Por Atanásio Mykonios
Naquilo
que não é visível nas condições em que se apresentam as relações sociais, há
que considerar elementos que não podem ser enxergados no mundo da
superficialidade.
Nessa
contenda, o que está em jogo, no grande e quase histérico discurso contra a
orientação sexual, é o próprio sexo. A sexualidade é o centro escondido desse
conflito de perseguições, de insultos, de raiva desmedida, de argumentos
religiosos, de moral estruturada na metafisica das sociedades tradicionais,
etc.
A
questão sexual sempre foi um problema para as religiões. O sexo é um problema
não resolvido, não refletido de forma ampla e profunda. Quem conhece um pouco
de história, saberá como as culturas, os povos e suas religiões trataram o sexo
e ainda o fazem.
Mulheres
e homossexuais sempre foram mal vistos pelas religiões. Durante milênios,
especialmente no período em que se inaugura a dominação social do masculino
sobre o feminino (no Mediterrâneo, no Oriente Médio, no mesmo período
histórico, alguns milênios antes da era cristã) provocou uma grande turbulência
nas condições sociais do poder social – a dominação do processo de produção das
necessidades passou a ser dominado exclusivamente pelo poder masculino. É nesse
período que podemos observar a substituição, nessas regiões citadas, das
divindades femininas por masculinas.
Controle
sobre o corpo, controle sobre a ação, controle sobre o comportamento, controle
sobre a imposição sexual. A monogamia foi uma construção histórica de domínio
masculino sobre o corpo da mulher em função, especialmente, da procriação. Era mais
do que evidente que o homem deveria controlar a produção da terra por meio da
identificação bem evidente em relação à prole. Ou seja, os filhos tinham de ser
identificados pela origem, a mãe era a certeza de que os filhos pertenciam a um
homem, daí a monogamia ser imposta a fim de garantir os novos trabalhadores da
terra.
O
controle sexual é, sobretudo, um controle sobre o corpo e sobre o processo de produção.

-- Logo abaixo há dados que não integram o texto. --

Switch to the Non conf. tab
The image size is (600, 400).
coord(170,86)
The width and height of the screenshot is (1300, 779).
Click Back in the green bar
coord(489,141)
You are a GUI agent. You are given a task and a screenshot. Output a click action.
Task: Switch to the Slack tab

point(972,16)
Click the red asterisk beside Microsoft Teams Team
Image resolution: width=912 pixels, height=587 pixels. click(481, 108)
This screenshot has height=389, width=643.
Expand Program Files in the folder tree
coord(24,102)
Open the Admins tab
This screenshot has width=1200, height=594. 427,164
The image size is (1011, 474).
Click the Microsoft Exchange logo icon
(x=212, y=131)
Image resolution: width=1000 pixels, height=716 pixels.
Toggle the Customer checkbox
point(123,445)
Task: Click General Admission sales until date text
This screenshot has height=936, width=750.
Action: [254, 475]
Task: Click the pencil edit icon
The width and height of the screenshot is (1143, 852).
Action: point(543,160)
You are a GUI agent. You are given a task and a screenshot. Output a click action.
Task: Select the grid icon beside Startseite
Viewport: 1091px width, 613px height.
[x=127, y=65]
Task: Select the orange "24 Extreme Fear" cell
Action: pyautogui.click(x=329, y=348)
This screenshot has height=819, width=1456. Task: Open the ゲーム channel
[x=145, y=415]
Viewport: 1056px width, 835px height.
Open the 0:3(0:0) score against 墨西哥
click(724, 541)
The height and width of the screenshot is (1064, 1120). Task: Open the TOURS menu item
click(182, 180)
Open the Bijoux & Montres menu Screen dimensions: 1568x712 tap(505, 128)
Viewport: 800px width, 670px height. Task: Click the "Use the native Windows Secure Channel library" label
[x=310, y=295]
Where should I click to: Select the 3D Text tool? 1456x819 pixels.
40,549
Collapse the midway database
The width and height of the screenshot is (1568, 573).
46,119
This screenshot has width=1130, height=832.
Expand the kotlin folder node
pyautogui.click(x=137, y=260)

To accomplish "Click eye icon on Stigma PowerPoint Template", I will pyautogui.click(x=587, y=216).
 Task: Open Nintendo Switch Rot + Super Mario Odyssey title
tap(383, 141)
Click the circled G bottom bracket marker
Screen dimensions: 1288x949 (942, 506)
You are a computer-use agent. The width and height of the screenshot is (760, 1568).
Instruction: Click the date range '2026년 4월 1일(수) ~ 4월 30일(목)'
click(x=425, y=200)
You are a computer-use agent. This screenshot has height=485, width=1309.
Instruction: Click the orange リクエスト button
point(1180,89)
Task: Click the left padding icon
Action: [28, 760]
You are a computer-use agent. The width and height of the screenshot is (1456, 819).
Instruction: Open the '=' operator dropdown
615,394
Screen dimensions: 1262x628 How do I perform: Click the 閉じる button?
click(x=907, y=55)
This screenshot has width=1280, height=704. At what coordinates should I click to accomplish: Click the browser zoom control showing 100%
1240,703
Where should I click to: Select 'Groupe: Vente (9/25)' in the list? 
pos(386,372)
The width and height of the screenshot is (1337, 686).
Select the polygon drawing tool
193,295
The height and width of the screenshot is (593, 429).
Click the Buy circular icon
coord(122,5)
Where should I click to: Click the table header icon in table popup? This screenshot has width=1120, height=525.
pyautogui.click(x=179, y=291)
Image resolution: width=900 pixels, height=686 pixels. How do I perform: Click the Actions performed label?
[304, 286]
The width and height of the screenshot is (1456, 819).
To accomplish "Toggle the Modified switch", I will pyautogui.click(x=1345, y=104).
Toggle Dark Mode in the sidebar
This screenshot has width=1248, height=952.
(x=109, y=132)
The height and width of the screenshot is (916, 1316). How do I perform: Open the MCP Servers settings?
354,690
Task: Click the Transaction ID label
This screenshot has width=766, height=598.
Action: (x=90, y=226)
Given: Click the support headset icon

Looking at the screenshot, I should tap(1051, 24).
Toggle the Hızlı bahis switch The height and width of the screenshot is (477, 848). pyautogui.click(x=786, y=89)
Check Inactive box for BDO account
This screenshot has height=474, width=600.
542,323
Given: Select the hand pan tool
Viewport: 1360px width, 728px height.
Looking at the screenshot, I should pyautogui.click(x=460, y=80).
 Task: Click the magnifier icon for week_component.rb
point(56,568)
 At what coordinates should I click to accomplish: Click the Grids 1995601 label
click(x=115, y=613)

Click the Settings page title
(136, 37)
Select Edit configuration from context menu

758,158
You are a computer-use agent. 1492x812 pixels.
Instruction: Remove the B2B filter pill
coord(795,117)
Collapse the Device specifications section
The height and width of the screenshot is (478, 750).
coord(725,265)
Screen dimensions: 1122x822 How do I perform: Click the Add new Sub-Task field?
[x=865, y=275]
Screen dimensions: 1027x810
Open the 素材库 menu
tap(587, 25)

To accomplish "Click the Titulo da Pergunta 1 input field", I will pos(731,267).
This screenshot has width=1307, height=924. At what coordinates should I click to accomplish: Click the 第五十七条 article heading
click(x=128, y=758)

O fato de haver uma quantidade de pessoas que não aceitam a liberdade sexual
nem o caráter distintivo da homossexualidade, indica, no meu entendimento, duas
grandes dificuldades.
Uma
dificuldade em relação aos mecanismos de controle sobre a produção por meio do
corpo físico e sexual. Garantir a família, como os grupos religiosos querem, é
tentar manter o processo da divisão do trabalho sob o domínio do masculino
sobre o resto da sociedade – crianças, velhos, adolescentes, mulheres,
homossexuais, etc.
A
homossexualidade também sempre foi um problema para as sociedades agrárias,
rurais. O fato de haver homens e mulheres que decidem não procriar causava abertamente
um risco para a estabilidade da produção. Efetivamente, o problema relativo à
proibição da homossexualidade é antes de caráter material e não espiritual.
A
outra dificuldade que chama a atenção é que a monogamia, como bem apresentou
Engels, traz a sua contrapartida que é a prostituição. Nela, as mulheres que
não aceitavam o controle social imposto por meio da monogamia exibiam uma
liberdade com a qual as mulheres que viviam na relação monogâmica não possuíam.
De
certa forma, tanto a homossexualidade quanto a libertação da monogamia colocam
o problema da liberdade sexual que foge ao controle social.
Antes,
o que agride os religiosos, herdeiros da formação masculina da divinização do
mundo, é a sua liberdade, alcançada a duras penas e que passa a ser uma afronta
para os olhos monogâmicos da existência em sociedade.
A
liberdade sempre causou uma série de entraves e dificuldades não apenas de
aceitação, também no que tange às condições reais de produção, uma vez que, em
grade medida, são pessoas e grupos que não aceitam o controle da produção e de
suas relações constituídas pelo poder de um modelo de divisão do trabalho que
foi, até certo ponto na história, sustentado por um modelo de acasalamento e de
família que não é mais possível suportar.
O
que essas lideranças morais exigem é um posicionamento absolutamente anacrônico
com as alterações internas que o capitalismo experimenta na atualidade. Num modelo
fordista de produção material e social ainda era possível manter a instituição
da família nuclear, constituída por homem, mulher e filhos (por vezes alguns
agregados), mas à medida que a revolução científica e tecnológica impulsiona o
processo de produção, altera definitivamente as relações de produção e estas
transformam a forma social até então organizativa da sociedade.
Tudo
mudou, e no fundo, esses grupos que defendem desesperadamente um modelo de família
e de organização social da produção, estão fadados ao fracasso, lutam por uma
causa perdida. É bem verdade que as coisas mudaram, mas o capitalismo na sua
condição essencial não mudou. Mesmo assim, e mesmo que o capitalismo ainda dure
décadas, a formação social imposta pelas novas condições gerais de produção
afetaram e afetarão as estruturas sociais e abalarão moralmente esses grupos,
principalmente religiosos.
Lutam
por uma causa perdida! Na verdade, já perderam em todos os quadrantes. O que
lhes resta apenas é a tentativa desesperada de manter o impossível.